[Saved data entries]

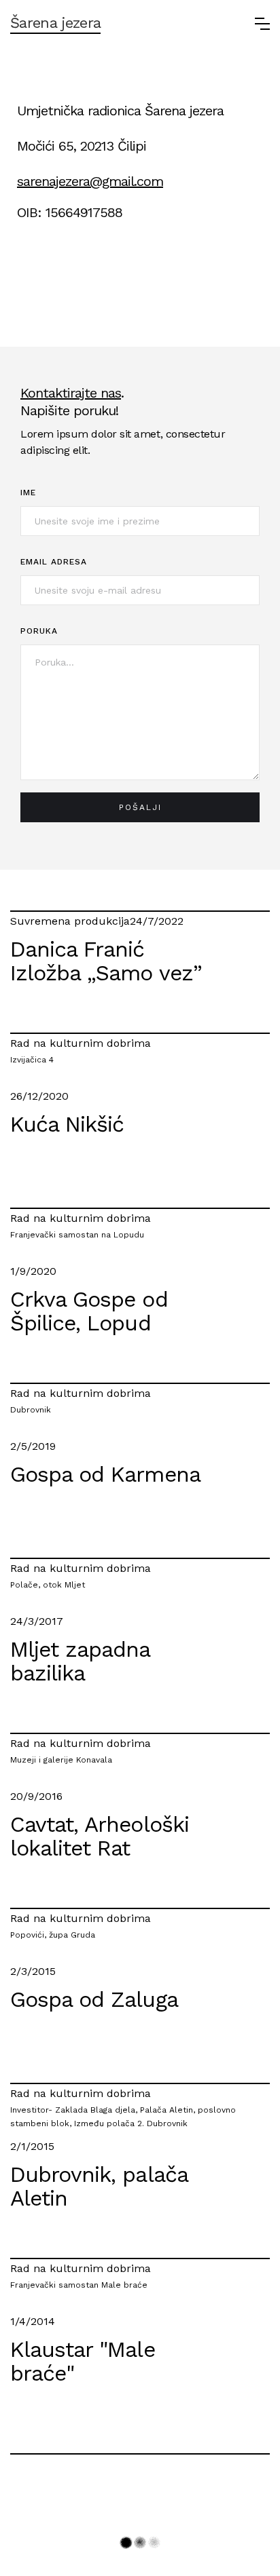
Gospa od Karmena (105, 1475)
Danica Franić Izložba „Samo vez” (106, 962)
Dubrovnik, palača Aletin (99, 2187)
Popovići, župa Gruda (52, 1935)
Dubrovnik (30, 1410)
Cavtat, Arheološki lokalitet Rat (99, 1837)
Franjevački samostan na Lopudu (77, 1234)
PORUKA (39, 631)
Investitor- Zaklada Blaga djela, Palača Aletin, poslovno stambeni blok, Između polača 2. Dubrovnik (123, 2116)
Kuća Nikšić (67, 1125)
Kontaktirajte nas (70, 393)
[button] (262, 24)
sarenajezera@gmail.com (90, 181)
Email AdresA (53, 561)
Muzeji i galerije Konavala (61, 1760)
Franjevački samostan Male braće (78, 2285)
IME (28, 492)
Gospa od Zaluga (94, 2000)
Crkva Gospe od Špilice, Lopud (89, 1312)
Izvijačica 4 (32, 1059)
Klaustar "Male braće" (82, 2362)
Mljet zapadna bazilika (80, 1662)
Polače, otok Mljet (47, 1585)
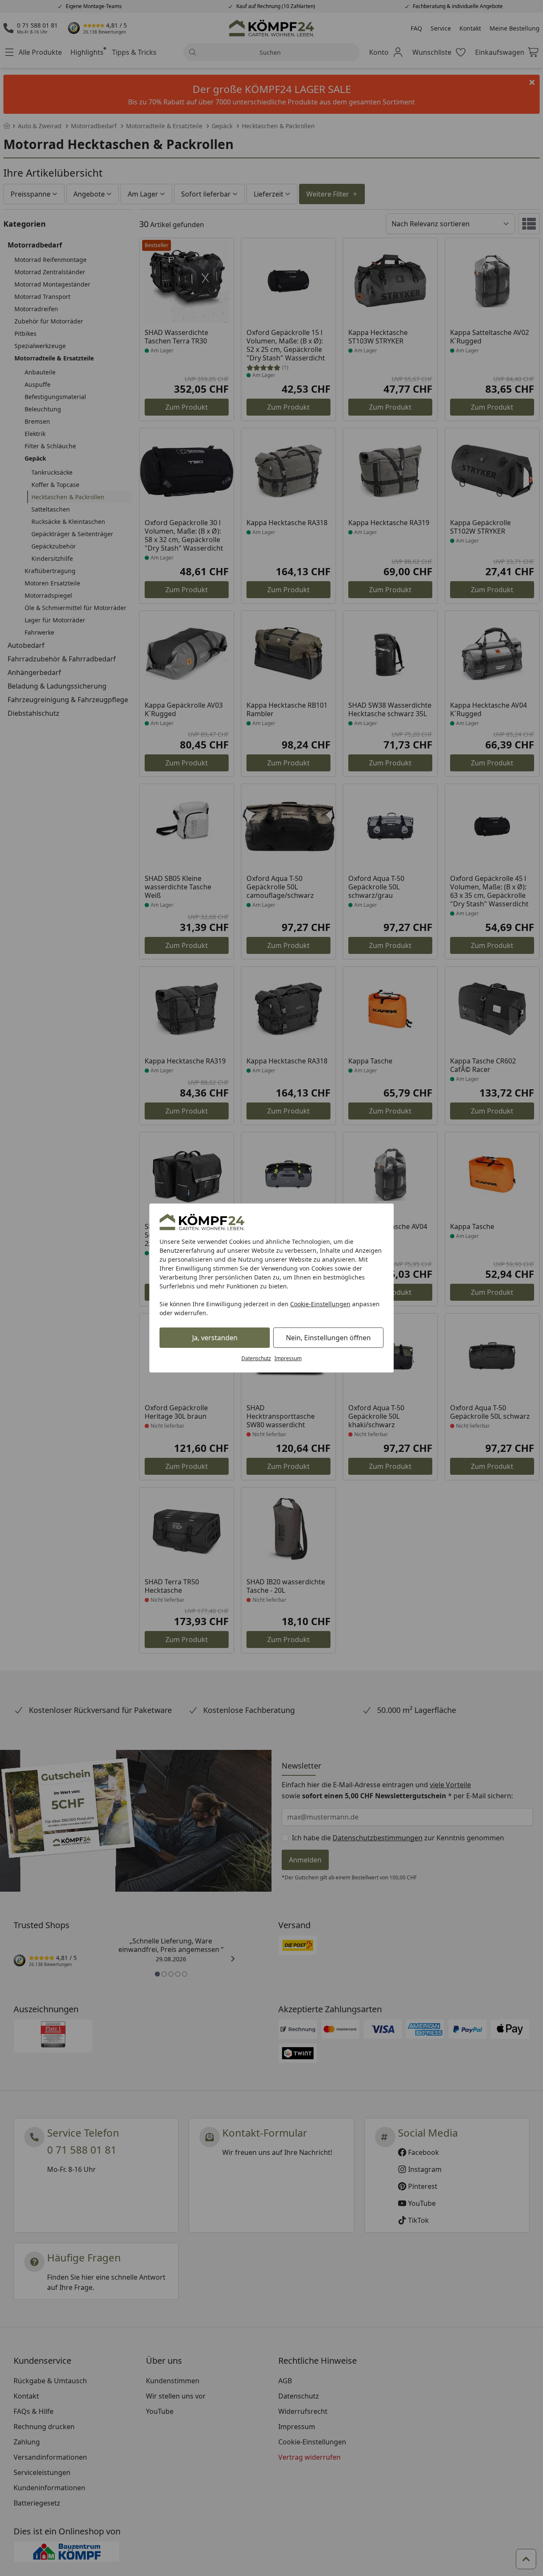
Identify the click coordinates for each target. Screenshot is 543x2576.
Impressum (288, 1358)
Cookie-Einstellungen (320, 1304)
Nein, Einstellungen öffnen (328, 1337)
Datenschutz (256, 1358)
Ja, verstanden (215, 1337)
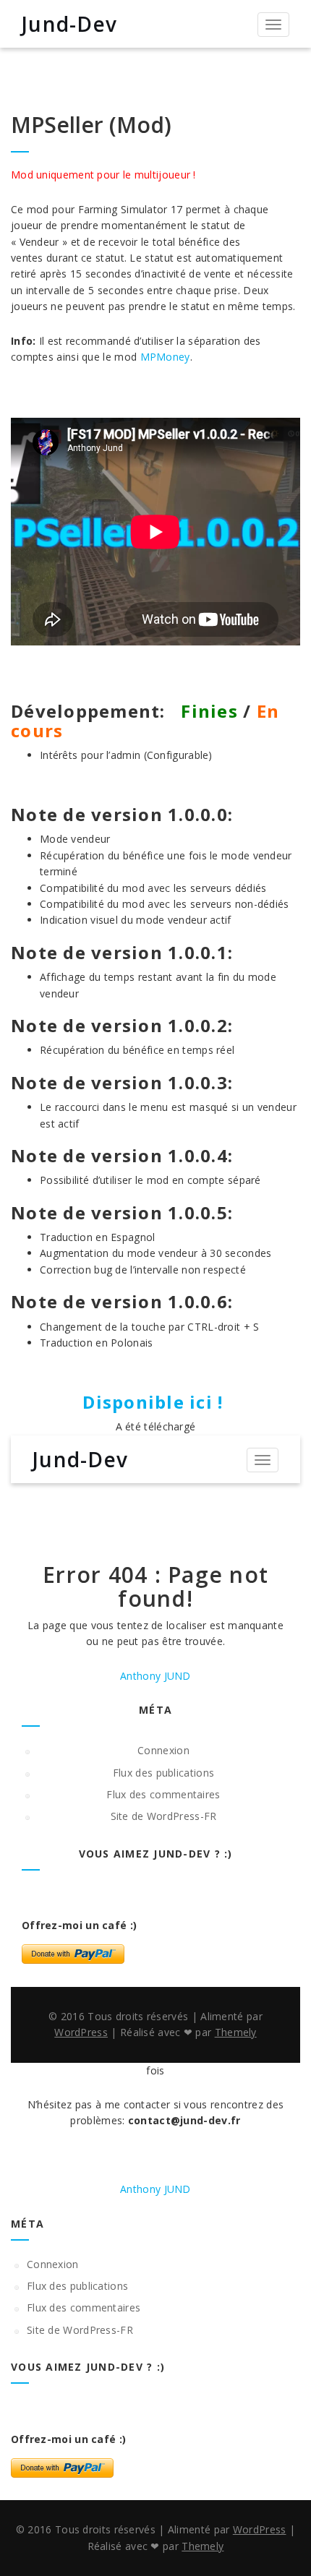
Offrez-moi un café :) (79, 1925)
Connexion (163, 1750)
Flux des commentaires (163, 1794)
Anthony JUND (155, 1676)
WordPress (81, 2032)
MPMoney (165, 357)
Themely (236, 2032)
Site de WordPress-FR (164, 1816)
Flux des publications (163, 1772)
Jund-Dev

■ **TASK REQUIREMENTS**:
The data is to be printed again exactly, but without its pictures.

■ **RESPONSE BOX**:
Gospa od Karmena (105, 1475)
Danica Franić Izložba „Samo vez” (106, 962)
Dubrovnik, palača Aletin (99, 2187)
Popovići, župa Gruda (52, 1935)
Dubrovnik (30, 1410)
Cavtat, Arheološki lokalitet Rat (99, 1837)
Franjevački samostan na Lopudu (77, 1234)
PORUKA (39, 631)
Investitor- Zaklada Blaga djela, Palača Aletin, poslovno stambeni blok, Između polača 2. Dubrovnik (123, 2116)
Kuća Nikšić (67, 1125)
Kontaktirajte nas (70, 393)
[button] (262, 24)
sarenajezera@gmail.com (90, 181)
Email AdresA (53, 561)
Muzeji i galerije Konavala (61, 1760)
Franjevački samostan Male braće (78, 2285)
IME (28, 492)
Gospa od Zaluga (94, 2000)
Crkva Gospe od Špilice, Lopud (89, 1312)
Izvijačica 4 (32, 1059)
Klaustar "Male braće" (82, 2362)
Mljet zapadna bazilika (80, 1662)
Polače, otok Mljet (47, 1585)
Identify the click coordinates for each target. Screenshot is 543x2576.
Impressum (288, 1358)
Cookie-Einstellungen (320, 1304)
Nein, Einstellungen öffnen (328, 1337)
Datenschutz (256, 1358)
Ja, verstanden (215, 1337)
Offrez-moi un café :) (79, 1925)
Connexion (163, 1750)
Flux des commentaires (163, 1794)
Anthony JUND (155, 1676)
WordPress (81, 2032)
MPMoney (165, 357)
Themely (236, 2032)
Site de WordPress-FR (164, 1816)
Flux des publications (163, 1772)
Jund-Dev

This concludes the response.